Eco Koh Tao is also part of the global organisation, Earth Day Group, which has helped to galvanise the banning of plastic bags on the island that came into force at the beginning of December (2018). It takes time to phase out these things, but they are also trying to encourage local shops and businesses to use paper and bamboo instead of plastic straws.

“How about the young generation arriving on Koh Tao? Are they as passionate as you about safeguarding the ocean? Do they have a clue?” I quiz.

She lets out a sigh and takes a pause………”Some people arrive willing to muck in and are informed about what’s happening to the planet and the ocean. Others arrive with a sense of entitlement and expect things to be done for them.”

“And what about fishing what are your thoughts?” I ask.

Another sigh. “Fishing laws say commercial boats are supposed to fish a mile away from dive sites but lack of patrols and corruption makes this difficult to enforce.”

It’s a picture that’s replicated the world over. I’ve seen it in every country I have dived. Western demands for certain types of fish only adds fuel to the fire.
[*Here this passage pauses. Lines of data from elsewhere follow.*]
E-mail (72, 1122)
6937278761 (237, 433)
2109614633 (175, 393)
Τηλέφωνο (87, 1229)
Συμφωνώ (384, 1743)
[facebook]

Renown conservationists have labelled this time in history as “the tipping point”, where small changes now, can still potentially have an important impact if we all act together. Is she hopeful?

“We are doing what we can here.” She’s referring to one particular dive site, aptly named Junkyard.

It was born through crowdfunding in 2009 and the money helped Eco Koh Tao to acquire, build and sink random sculptures and objects made from natural materials to encourage coral gardens to flourish.

“There’s 36 pyramids and a couple hundred sculptures, as well as nurseries there now. Some of the junk is made from an old fin wrack, we try to use wood and different organic matter like concrete or ceramics. There’s a PVC swim through. We found that iron and cement are more hardy and coral prefer it as it’s a rougher texture.
There’s even an old keyboard and karaoke station.”

My time is up and Jennifer has to leave. Last minute hand overs with the team need to be done. I hope over the coming months I’ll be able to see in detail Eco Koh Tao’s work for myself.